T.O.P often edits his lyrics "more than a hundred times," and draws inspiration from "things that don't speak. [From] beautiful and pretty objects rather than people." While hip hop is his primary music consumption, he also listens to classical music and particularly enjoys the English rock band Pink Floyd. He also notes how his role as a musician influenced his acting to be more emotional. While internationally, BigBang is often referred to as a "K-pop" group, T.O.P has expressed distaste with the label noting how "[y]ou don't divide pop music by who's doing it. We don't say, for instance, 'white pop' when white people make music."

==Philanthropy==
In August 2014, T.O.P joined the Ice Bucket Challenge, an international campaign to develop medical treatment for Lou Gehrig's disease, also known as amyotrophic lateral sclerosis (ALS). He made a donation to the Seungil Hope Foundation, a non-profit organization that provides aid to Lou Gehrig patients. In October 2016, in partnership with British auction house Sotheby's, he curated a collection of contemporary art as part of a special charity auction in Hong Kong. The project was named #TTTOP, and it featured 28 works by both Asian and Western artists. The auction saw a sale of more than HK$ 135 million and a portion of the proceeds was donated to the Asian Cultural Council (ACC) to support emerging Asian artists.

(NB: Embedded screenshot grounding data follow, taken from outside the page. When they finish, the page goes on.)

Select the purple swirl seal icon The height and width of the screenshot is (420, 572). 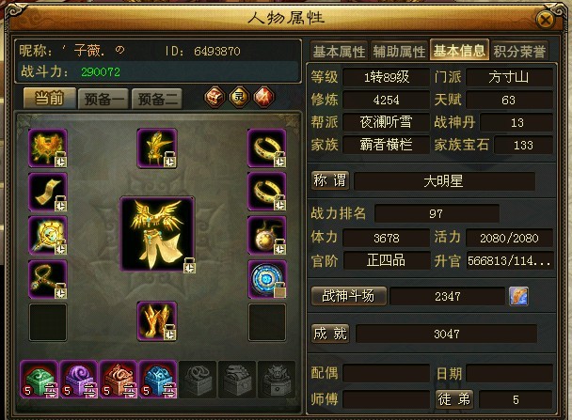(x=79, y=380)
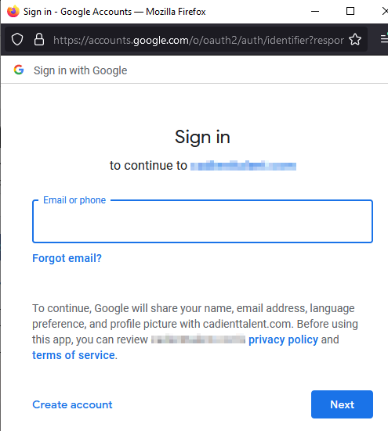Bookmark this page with the star icon

click(355, 40)
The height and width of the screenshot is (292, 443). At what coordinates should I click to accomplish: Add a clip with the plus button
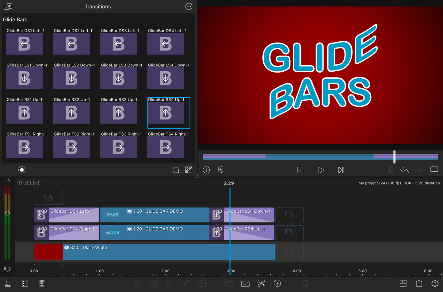[x=277, y=283]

On November 4, 2018, in celebration of his birthday, T.O.P's fans from four Asian countries donated ₩11 million (US$9,900) in his name to the Yongsan Welfare Foundation to help the less fortunate.

On March 3, 2020, T.O.P., under his legal name, donated ₩100 million to the Hope Bridge National Disaster Association of Daegu, in the province of North Gyeongsang. The funds will be used to provide the medical staff of the area with personal protective equipment and to help in the fight against COVID-19.

==Discography==

- Another Dimension (2026)

==Filmography==

===Film===

| Title | Year | Role | Notes |
|---|---|---|---|
| Story of Men | 2008 | Himself | Cameo |
| Nineteen | 2009 | Seo Jeong-hun | Lead role |
| 71: Into the Fire | 2010 | Oh Jang-beom | Lead role |
| Iris: The Movie | 2011 | Vick | Film adaption of Iris for Japan |
| Commitment | 2013 | Lee Myeong-hoon / Kang Dae-ho | Lead role |
| Tazza: The Hidden Card | 2014 | Ham Dae-gil | Lead role |
| Big Bang Made | 2016 | Himself | Documentary |
| Out of Control | 2017 | Tom Young | Lead role |

===Television===

| Title | Year | Role | Notes |
|---|---|---|---|
| I Am Sam | 2007 | Chae Mu-sin | Main cast |
| Iris | 2009 | Vick | Main cast |
| Haru | 2010 | Himself | Cameo |
| Secret Message | 2015 | Woo-hyun | Main cast |
| Squid Game | 2024–2025 | Thanos | Main (season 2); Guest (season 3) |

==Awards and nominations==

List of awards and nominations received by T.O.P
| Award | Year | Category | Nominated work | Result | Ref. |
| Asian Film Awards | 2010 | Best New Actor | 71: Into the Fire | Nominated |  |
| Baeksang Arts Awards | 2011 | Best New Actor | Won |  |
| Popularity Award | Won |  |
| 2014 | Popularity Award | Commitment | Nominated |  |
| BIFF Asia Star Awards | 2013 | Rookie Award | Won |  |
| Blue Dragon Film Awards | 2010 | Best New Actor | 71: Into the Fire | Won |  |
| Popularity Award | Won |  |
| Grand Bell Awards | 2010 | Hallyu Popularity | Won |  |
| Best New Actor | Nominated |  |
| 2015 | Popularity Award | Tazza: The Hidden Card | Nominated |  |
| KBS Drama Awards | 2009 | Best New Actor | Iris | Nominated |  |
| Korean Film Awards | 2010 | Best New Actor | 71: Into the Fire | Nominated |  |
| Max Movie Awards | Best New Actor | Won |  |
| Prudential Eye Awards | 2015 | Visual Culture Award | T.O.P | Won |  |
| Singapore Entertainment Awards | 2014 | Most Popular K-pop Music Video | "Doom Dada" | Nominated |  |
| Style Icon Awards | 2010 | New Icon (Movie) | 71: Into the Fire | Won |  |
| Gold Derby TV Awards | 2025 | Best Supporting Actor | Squid Game 2 | Won |  |

==Proposed spaceflight==
After applying, in 2022, T.O.P was selected to participate in a lunar spaceflight as part of the DearMoon project crew. The mission was scheduled to occur in 2023 aboard the SpaceX Starship. The project was cancelled in 2024, with organizers citing delays to the Starship program as the reason for the cancellation.